一、数据准备

实验数据使用MNIST数据集。
MNIST 数据集已经是一个被”嚼烂”了的数据集, 很多教程都会对它”下手”, 几乎成为一个 “典范”。

在很多tensorflow教程中,用下面这一句下载mnist数据集:

mnist = input_data.read_data_sets('MNIST_data', one_hot=True)  

但实际运行时根本无法通过网络下载,解决方案就是手工下载数据,然后直接导入使用。

下载地址:​​http://yann.lecun.com/exdb/mnist/​​​
4个文件,注意下载后不需要解压。

如果把上述下载的文件放在与运行的.py文件同一个目录下,那么导入数据的代码是这样的:

mnist = input_data.read_data_sets('./', one_hot=True)  

二、代码

import tensorflow as tf
from tensorflow.examples.tutorials.mnist import input_data
# number 1 to 10 data
mnist = input_data.read_data_sets('./', one_hot=True)

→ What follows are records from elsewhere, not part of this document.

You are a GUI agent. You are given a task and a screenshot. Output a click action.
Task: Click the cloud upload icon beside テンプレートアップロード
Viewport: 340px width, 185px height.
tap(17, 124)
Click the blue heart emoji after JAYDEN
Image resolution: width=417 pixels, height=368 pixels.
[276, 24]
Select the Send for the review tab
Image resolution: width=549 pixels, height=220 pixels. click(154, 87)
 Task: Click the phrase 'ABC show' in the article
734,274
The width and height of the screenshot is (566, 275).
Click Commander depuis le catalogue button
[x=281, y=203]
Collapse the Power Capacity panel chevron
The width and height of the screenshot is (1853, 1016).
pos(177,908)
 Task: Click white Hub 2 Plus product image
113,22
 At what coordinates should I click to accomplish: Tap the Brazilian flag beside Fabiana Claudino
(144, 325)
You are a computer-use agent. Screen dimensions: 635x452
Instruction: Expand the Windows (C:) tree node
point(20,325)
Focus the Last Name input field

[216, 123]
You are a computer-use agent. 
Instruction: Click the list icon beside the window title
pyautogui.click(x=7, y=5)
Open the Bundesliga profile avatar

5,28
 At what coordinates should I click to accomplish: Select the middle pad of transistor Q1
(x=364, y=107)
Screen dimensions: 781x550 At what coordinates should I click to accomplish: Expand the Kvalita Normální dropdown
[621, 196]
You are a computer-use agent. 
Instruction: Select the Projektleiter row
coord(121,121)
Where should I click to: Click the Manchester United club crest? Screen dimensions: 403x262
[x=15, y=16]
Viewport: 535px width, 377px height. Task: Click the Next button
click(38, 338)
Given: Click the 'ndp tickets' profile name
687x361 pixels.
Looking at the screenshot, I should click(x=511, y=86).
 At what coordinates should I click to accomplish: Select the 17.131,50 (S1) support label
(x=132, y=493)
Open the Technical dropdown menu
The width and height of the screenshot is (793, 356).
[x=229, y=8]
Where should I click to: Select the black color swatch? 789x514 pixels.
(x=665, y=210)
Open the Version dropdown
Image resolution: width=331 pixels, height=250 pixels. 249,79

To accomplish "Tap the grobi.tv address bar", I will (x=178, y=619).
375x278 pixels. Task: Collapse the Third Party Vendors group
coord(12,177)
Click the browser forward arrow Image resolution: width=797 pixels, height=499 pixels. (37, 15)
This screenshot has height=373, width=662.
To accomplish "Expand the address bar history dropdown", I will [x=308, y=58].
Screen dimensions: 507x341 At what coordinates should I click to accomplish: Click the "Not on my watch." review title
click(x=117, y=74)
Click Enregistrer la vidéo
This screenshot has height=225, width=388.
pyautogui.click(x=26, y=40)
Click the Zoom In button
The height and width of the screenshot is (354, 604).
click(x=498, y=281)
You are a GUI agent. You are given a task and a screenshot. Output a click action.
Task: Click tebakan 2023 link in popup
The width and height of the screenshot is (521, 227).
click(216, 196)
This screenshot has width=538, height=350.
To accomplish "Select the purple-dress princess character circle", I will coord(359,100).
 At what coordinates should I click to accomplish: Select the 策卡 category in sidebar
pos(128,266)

def compute_accuracy(v_xs, v_ys):
global prediction
y_pre = sess.run(prediction, feed_dict={xs: v_xs, keep_prob: 1})
correct_prediction = tf.equal(tf.argmax(y_pre,1), tf.argmax(v_ys,1))
accuracy = tf.reduce_mean(tf.cast(correct_prediction, tf.float32))
result = sess.run(accuracy, feed_dict={xs: v_xs, ys: v_ys, keep_prob: 1})
return result

# 产生随机变量,符合 normal 分布
# 传递 shape 就可以返回weight和bias的变量
def weight_variable(shape):
initial = tf.truncated_normal(shape, stddev=0.1)
return tf.Variable(initial)

def bias_variable(shape):
initial = tf.constant(0.1, shape=shape)
return tf.Variable(initial)

# 定义2维的 convolutional 图层
def conv2d(x, W):
# stride [1, x_movement, y_movement, 1]
# Must have strides[0] = strides[3] = 1
# strides 就是跨多大步抽取信息
return tf.nn.conv2d(x, W, strides=[1, 1, 1, 1], padding='SAME')

# 定义 pooling 图层
def max_pool_2x2(x):
# stride [1, x_movement, y_movement, 1]
# 用pooling对付跨步大丢失信息问题
return tf.nn.max_pool(x, ksize=[1,2,2,1], strides=[1,2,2,1], padding='SAME')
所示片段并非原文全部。